— Begin ARTICLE —

What do you do when your application needs to store something? Are you the type of developer or company that habitually jumps to create a database everytime you see that an application needs to store something permanently? Worse, are you the type of programmer who stores binary things like images, music, videos and ‘what not’ inside databases too?
On the other hand, are you so petrified of and averse to databases that you store everything in Excel, comma seperated or JSON files?
In this post, I put forth some rules I use to decide what goes into databases and for what type of data you should consider a different data storage.
DO use a database when…
Your data can be represented on paper in a table with rows and columns: If your data is represented by a table with rows and columns even on a piece of paper, then chances are that it can be digitised perfectly into a database. Records of daily sales of electronics is a good example of tabular data. You have a column for date, one for time, one showing the SKU of the product sold (e.g. a certain brand of TV or washing machine, etc), the price for which it was sold and a column containing the phone number of the customer who bought it. In another table, a table of phone numbers and names of customers can be recorded. Anything that can be seamlessly put into a tabular form in rows and columns without too much thought or effort is a good candidate for database storage.

— End ARTICLE —
— Begin DATA EXCERPT —

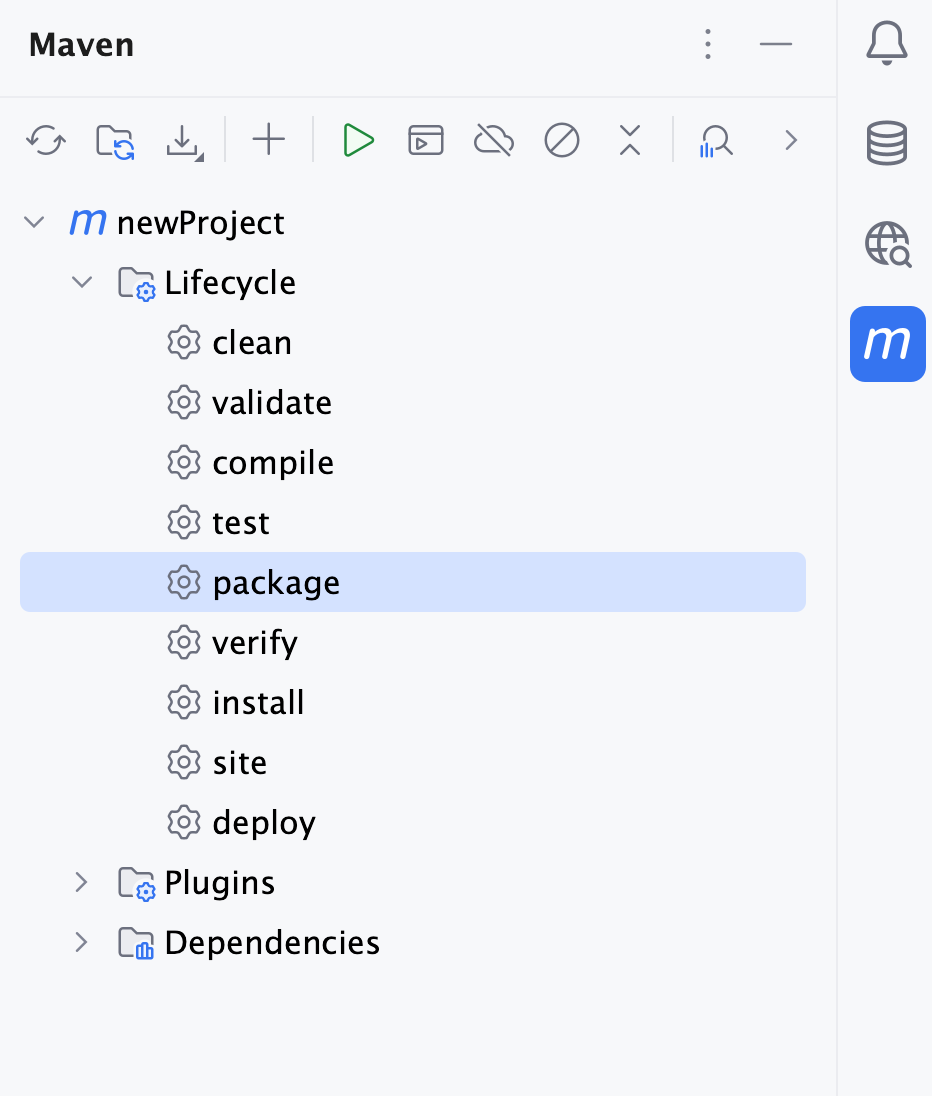Toggle offline mode for Maven

[494, 140]
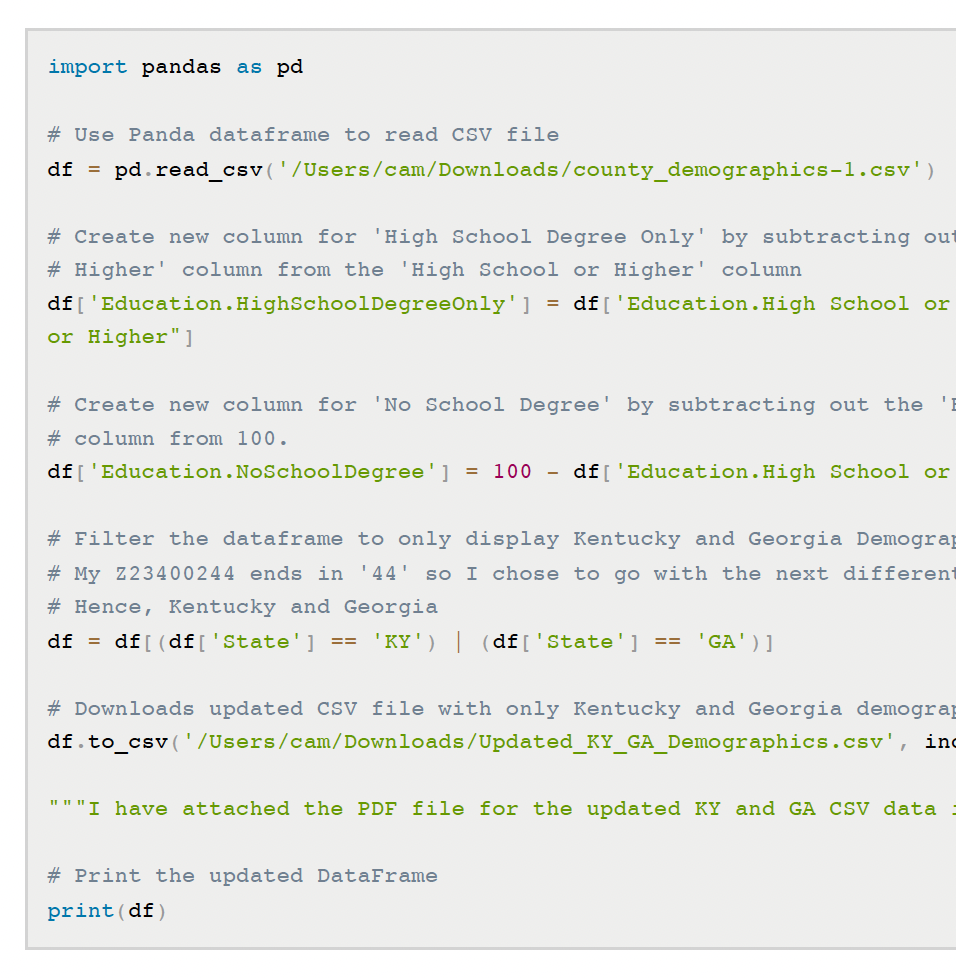
Task: Click the 'Print the updated DataFrame' comment
Action: 242,876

— End DATA EXCERPT —

Reproduce the full article on deciding when to store data in a database, word for word from start to finish.

_PROBLEM SOLUTION:_
What do you do when your application needs to store something? Are you the type of developer or company that habitually jumps to create a database everytime you see that an application needs to store something permanently? Worse, are you the type of programmer who stores binary things like images, music, videos and ‘what not’ inside databases too?
On the other hand, are you so petrified of and averse to databases that you store everything in Excel, comma seperated or JSON files?
In this post, I put forth some rules I use to decide what goes into databases and for what type of data you should consider a different data storage.
DO use a database when…
Your data can be represented on paper in a table with rows and columns: If your data is represented by a table with rows and columns even on a piece of paper, then chances are that it can be digitised perfectly into a database. Records of daily sales of electronics is a good example of tabular data. You have a column for date, one for time, one showing the SKU of the product sold (e.g. a certain brand of TV or washing machine, etc), the price for which it was sold and a column containing the phone number of the customer who bought it. In another table, a table of phone numbers and names of customers can be recorded. Anything that can be seamlessly put into a tabular form in rows and columns without too much thought or effort is a good candidate for database storage.